Magnolia members have the following responsibilities:

  • To inform Magnolia of the loss or theft of their ID card.
  • To present your ID card when using healthcare services.
  • To be familiar with Magnolia procedures to the best of your ability.
  • To call or contact Magnolia to obtain information and have questions clarified.
  • To provide information (to the extent possible) that Magnolia and its providers need in order to provide care.
  • To follow the prescribed treatment (plans and instructions) for care that has been agreed upon with your providers.
  • To inform your provider on reasons you cannot follow the prescribed treatment of care recommended by your provider.
  • To understand your health problems and participate in developing mutually agreed-upon treatment goals to the degree possible.
  • To keep your medical appointments and follow-up appointments.

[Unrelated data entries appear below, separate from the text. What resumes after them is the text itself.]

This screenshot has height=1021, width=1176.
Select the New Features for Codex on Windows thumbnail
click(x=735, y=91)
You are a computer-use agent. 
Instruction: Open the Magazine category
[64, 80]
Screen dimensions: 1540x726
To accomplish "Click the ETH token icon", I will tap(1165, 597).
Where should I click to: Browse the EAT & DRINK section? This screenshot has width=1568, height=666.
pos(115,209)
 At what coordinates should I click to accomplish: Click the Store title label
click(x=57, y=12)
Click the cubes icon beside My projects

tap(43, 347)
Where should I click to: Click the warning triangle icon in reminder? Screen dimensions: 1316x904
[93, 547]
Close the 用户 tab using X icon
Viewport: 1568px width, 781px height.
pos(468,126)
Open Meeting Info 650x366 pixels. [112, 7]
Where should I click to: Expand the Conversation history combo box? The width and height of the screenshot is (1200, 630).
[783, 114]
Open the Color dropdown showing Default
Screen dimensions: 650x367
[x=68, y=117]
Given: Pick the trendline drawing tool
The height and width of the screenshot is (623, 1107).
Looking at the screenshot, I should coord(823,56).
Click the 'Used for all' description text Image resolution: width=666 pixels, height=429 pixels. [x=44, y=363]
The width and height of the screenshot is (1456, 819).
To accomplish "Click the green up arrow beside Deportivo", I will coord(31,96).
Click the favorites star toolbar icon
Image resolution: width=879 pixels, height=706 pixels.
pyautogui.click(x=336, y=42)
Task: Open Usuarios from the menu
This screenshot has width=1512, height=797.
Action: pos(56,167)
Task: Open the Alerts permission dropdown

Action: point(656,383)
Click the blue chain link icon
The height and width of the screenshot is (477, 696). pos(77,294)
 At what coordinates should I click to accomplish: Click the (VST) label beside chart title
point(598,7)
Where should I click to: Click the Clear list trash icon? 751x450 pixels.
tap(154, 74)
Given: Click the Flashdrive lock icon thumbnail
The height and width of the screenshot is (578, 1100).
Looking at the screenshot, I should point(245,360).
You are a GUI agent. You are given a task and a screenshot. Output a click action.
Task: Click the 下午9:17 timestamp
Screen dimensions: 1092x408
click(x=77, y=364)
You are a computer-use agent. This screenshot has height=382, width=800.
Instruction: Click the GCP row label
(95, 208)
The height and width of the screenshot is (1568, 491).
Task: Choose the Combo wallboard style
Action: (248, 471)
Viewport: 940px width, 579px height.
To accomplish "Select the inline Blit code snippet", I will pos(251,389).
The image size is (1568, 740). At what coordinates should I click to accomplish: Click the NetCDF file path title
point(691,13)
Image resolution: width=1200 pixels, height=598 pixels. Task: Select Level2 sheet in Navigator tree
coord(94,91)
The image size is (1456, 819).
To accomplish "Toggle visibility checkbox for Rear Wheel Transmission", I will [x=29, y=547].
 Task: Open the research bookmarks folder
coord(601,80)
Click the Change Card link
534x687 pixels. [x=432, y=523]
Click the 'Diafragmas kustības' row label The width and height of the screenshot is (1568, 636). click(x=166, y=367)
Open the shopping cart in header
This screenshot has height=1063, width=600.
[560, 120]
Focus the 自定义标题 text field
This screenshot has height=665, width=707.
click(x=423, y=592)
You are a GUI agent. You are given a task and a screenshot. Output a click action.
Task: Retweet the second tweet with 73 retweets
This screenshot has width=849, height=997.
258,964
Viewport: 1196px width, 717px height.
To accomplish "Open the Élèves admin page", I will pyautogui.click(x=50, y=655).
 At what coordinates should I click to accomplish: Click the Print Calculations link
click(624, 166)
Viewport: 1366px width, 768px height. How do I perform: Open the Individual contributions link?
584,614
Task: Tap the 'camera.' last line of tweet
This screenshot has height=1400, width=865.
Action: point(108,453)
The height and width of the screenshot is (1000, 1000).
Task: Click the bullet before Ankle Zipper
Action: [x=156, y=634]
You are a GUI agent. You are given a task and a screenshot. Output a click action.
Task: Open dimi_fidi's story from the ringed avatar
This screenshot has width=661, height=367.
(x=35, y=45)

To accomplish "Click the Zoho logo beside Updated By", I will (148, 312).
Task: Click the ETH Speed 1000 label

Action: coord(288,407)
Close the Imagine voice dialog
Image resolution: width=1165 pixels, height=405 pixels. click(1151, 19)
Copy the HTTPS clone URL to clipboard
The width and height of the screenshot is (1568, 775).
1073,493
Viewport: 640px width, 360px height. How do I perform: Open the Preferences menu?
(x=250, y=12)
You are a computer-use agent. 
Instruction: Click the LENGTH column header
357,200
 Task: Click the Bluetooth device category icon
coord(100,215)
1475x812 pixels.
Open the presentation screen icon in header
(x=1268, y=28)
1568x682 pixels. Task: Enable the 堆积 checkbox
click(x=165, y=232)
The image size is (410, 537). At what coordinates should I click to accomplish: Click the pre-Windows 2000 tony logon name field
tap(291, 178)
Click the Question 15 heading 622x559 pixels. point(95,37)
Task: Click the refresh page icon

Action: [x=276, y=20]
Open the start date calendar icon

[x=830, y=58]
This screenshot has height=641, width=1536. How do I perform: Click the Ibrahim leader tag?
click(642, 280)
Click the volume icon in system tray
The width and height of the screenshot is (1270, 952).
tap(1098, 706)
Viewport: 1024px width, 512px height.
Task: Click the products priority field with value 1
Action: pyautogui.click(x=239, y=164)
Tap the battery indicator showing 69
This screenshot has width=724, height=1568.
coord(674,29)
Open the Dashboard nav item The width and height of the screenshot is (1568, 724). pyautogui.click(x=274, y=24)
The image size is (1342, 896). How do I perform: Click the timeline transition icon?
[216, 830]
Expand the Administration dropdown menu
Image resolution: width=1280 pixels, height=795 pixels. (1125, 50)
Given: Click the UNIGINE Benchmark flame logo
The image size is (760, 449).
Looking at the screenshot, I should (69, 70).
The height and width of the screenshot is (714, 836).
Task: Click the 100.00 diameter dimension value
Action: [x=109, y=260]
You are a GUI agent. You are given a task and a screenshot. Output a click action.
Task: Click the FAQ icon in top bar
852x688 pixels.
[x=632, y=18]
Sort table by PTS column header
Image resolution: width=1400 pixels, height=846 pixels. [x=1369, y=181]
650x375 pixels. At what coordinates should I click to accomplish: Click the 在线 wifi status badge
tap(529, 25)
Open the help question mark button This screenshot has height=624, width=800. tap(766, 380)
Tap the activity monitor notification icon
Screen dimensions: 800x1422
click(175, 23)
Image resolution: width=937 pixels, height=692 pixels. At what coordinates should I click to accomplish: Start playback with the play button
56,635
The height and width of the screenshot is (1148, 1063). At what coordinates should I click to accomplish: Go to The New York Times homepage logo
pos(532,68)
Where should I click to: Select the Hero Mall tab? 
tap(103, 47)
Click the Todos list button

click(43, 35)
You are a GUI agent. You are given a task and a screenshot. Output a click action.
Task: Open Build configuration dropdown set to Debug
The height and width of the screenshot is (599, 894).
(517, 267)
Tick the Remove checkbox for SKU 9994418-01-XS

  • To access preventive care services.
  • To follow the policies and procedures of Magnolia and Medicaid.
  • To be honest with providers and treat them with respect and kindness.
  • To get regular medical care from your PCP before seeing a specialist.
  • To follow the steps of the appeal process.
  • To notify Magnolia, Medicaid, and your providers of any changes that may affect your membership, your healthcare needs, or your access to benefits. Some examples may include:
    • If you have a baby.
    • If your address changes.
    • If your telephone number changes.
    • If you or one of your children are covered by another plan.
    • If you have a special medical concern.
    • If your family size changes.
  • To keep all your scheduled appointments.
  • To be on time for your scheduled appointments.
  • To cancel your scheduled appointments at least twenty-four (24) hours in advance if you cannot keep an appointment.
  • To access care by following Magnolia rules; failure to do so may cause you may be responsible for the charges.